To Your Health

Every time I eat peanuts or peanut butter, I get a scratchy throat. About a year ago, I had some allergy testing and peanuts were not a problem. What's going on?

Q: Every time I eat peanuts or peanut butter, I get a scratchy throat. About a year ago, I had some allergy testing and peanuts were not a problem. What's going on?

A: There is a lot we don't know about food allergies, food intolerance, or food sensitivity. To most of us, all three terms may just mean that a certain food doesn't agree with you. In fact, there are at least six ways for a food to make you feel bad, so any single test for problems with food is likely to miss a lot.

Food allergy, which involves "an IgE mediated reaction by the immune system that releases histamine," is rare, probably found in less than 5% of people who have a reaction to a food. It can be serious, and even life-threatening.

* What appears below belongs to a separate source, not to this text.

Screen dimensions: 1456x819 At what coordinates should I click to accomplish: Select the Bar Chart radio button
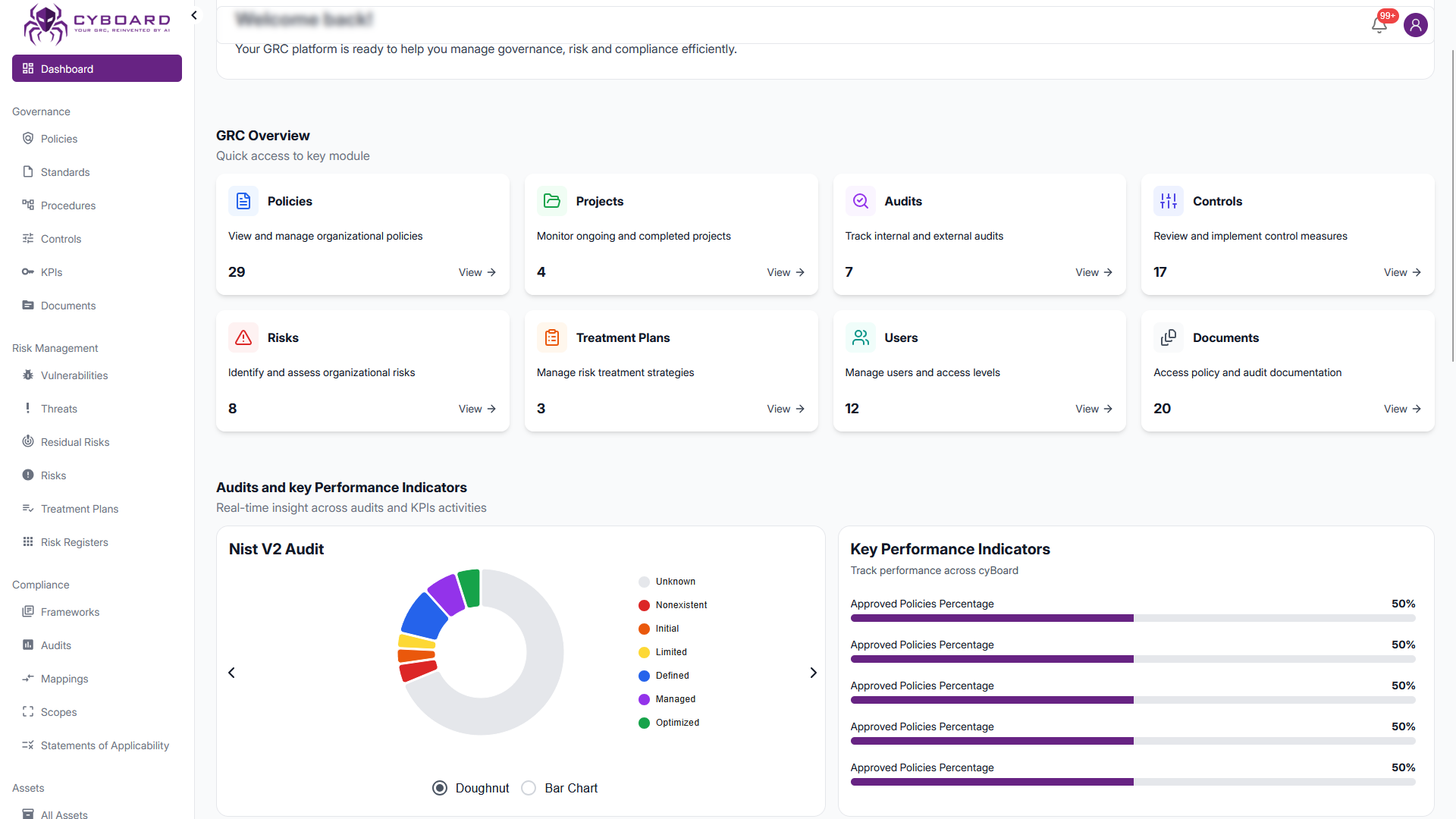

You are not alone in experiencing a scratchy throat after eating peanuts. I would venture to guess that you, like the majority of Americans, suffer from an imbalance of omega-6 and omega-3 essential fatty acids (EFAs). Arachidonic acid, an omega-6 EFA, is very abundant in peanuts and can be very quickly made into a pro-inflammatory prostaglandin. At present, Americans obtain 10-20 times more omega-6 EFA than omega-3 EFA, and it would be healthier to trim that to 2-4 times as much omega-6 as omega-3. Such a gross imbalance is likely to wind up causing more than an occasional sore throat: The risk of cancer, heart disease, diabetes, arthritis, and dozens of other maladies has been related to this imbalance. The good news is that you have the power to reduce your risk simply by eating wisely, including increasing the amount of omega-3 EFAs in your menu.

Q: My husband has asked me to stop fixing asparagus because he says I stink up the bathroom after I eat it. I learned to cook asparagus from my grandmother, and I just love it. I don't smell anything unusual, but he insists that my urine smells very strongly of asparagus after I eat it. Is asparagus harming me in some way?

A: Asparagus is a great food, rich in minerals and folic acid, and should not be removed from your diet since you enjoy it so much.

The odor your husband describes probably results from your inability to convert sulfur compounds, which tend to be odorous, into sulfate. Not only is the sulfate odorless, you need sulfates to combine with environmental chemicals so that you can excrete them.

In our increasingly contaminated world, we must become better and better at the task of detoxifying. There are two steps in the process: First we change the offending molecule, then we combine it with something like sulfate, making it more soluble in urine. If we don't have enough sulfate to join with the material we want to excrete, we may be forced to use something else that we wanted to keep, because sometimes the material we make in the first step is even more toxic than the material we started with.

Most people can make enough sulfate, but if you don't have enough molybdenum (a trace mineral), you may not be able to make it fast enough. Molybdenum is safe to supplement at about 1 milligram per day if you also use a good multimineral with copper, zinc, and iron, so these other trace minerals are not unbalanced. Another option is to supplement sulfate directly in the form of MSM, 1,000mg per day. Both these products are available in most health food stores.

Also, most people can smell the sulfur compounds that may be present in urine, but others (especially people with French ancestors) cannot. Your husband's gripe with you seems to be that he can smell what you cannot, so you may need his help so that he can tell when something works.